Em depoimento, Melhem nega as acusações e garante que sempre respeitou as mulheres com as quais trabalhou e que nunca usou seu poder e influência em troca de sexo ou ainda que nunca boicotou a carreira artística de ninguém.
Em relação ao relato de assédio à humorista Dani Calabresa, o humorista afirma que “não houve nada à força, foi tudo consensual de ambas as partes”. Segundo a revista Piauí, Melhem afirma que, entre as oito vítimas que o denunciaram, ele teria tido “relacionamento por mais de um ano” com uma delas e “relacionamento por uma noite” com três. Em outros dois casos, Melhem atribuiu as acusações a vingança e ao objetivo de destruir sua reputação. Segundo seu depoimento, as mensagens de conotação sexual eram chamadas de “brincadeiras”.
A defesa de Melhem alega ainda que, após a investigação do Departamento de Compliance da Globo, ele teria deixado a emissora em “comum acordo”. Segundo seu depoimento, seu contrato não teria sido renovado devido à crise. Em março de 2020, a emissora divulgou um comunicado à imprensa em que dizia que “por motivos pessoais Melhem deixou a liderança dos projetos de humor”.
Uma troca de emails à qual a revista Piauí teve acesso mostra que no dia 6 de janeiro de 2020 a chefe do DAA (Desenvolvimento e Acompanhamento Artístico), Mônica Albuquerque, diz a Helcio Alves Coelho, advogado da Globo e membro do Departamento de Compliance da emissora, que Melhem estava disponível para encontrar Calabresa e reconstruir a relação.

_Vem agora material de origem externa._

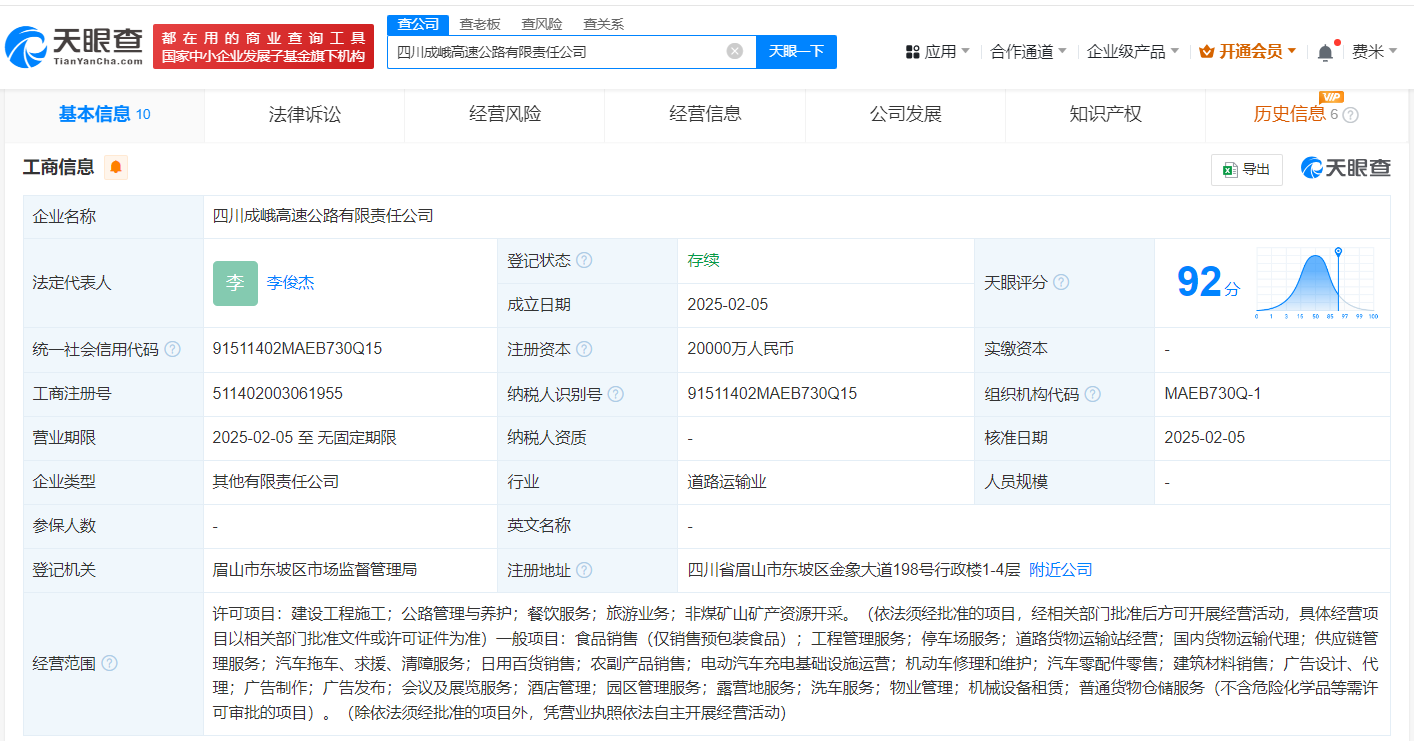Screen dimensions: 1414x741
Task: Select the 查老板 search tab
Action: (480, 24)
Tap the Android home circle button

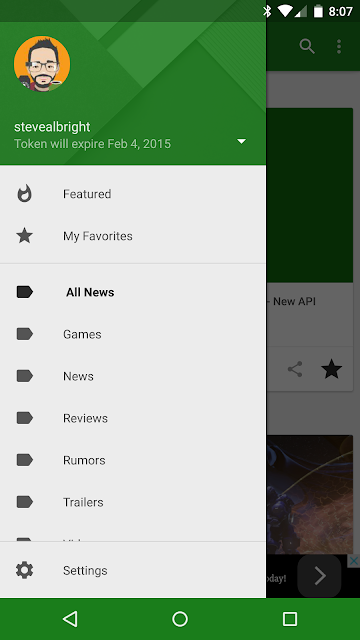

Em um segundo email, porém, a chefe do departamento sugere que a Comissão de Ética e Conduta da Globo seja acionada e diz que Calabresa está disposta a formalizar uma queixa contra Melhem no Compliance.
Um terceiro documento acessado pela publicação mostra que o chefe do Departamento de Compliance da emissora determina a demissão imediata do humorista: “Com base na apuração realizada, a Comissão de Ética e a gestão da empresa decidiram pela rescisão imediata do contrato do executivo, perdendo desta forma o seu cargo de gestão, e pela suspensão por quatro meses dos seus contratos de ator e roteirista”.
Uma carta enviada à Delegacia de Atendimento à Mulher com data de 31 de janeiro, assinada por Ana Carolina Bueno Junqueira Reis, diretora de Compliance da emissora, informa que, “tendo em vista as alegações de práticas abusivas por parte do sr. Marcius Melhem”, a Comissão de Ética decidiu recomendar “a perda do cargo de gestão, com efeitos imediatos”, e o “afastamento completo do profissional por um período de 180 dias”.
Em julho do ano passado, a juíza Tula Corrêa de Mello, da 20ª Vara Criminal do Rio, atendeu aos pedidos para proibir Melhem de visitar os Estúdios Globo e o núcleo de redação dos humorísticos e de fazer contato com as mulheres que o denunciaram. Mas Melhem desobedeu às medidas cautelares e ligou para Dani Calabresa. Cerca de dez testemunhas depuseram contra ele.